RECORDS SUPPLIED: Begin
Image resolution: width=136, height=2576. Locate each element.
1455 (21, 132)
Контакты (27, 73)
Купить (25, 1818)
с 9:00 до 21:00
RECORDS SUPPLIED: End
- **EXERCISE INSTRUCTIONS**
Print the data word for word.

- **EXERCISE ANSWER**
Image resolution: width=136, height=2576. Locate each element.
1455 (21, 132)
Контакты (27, 73)
Купить (25, 1818)
с 9:00 до 21:00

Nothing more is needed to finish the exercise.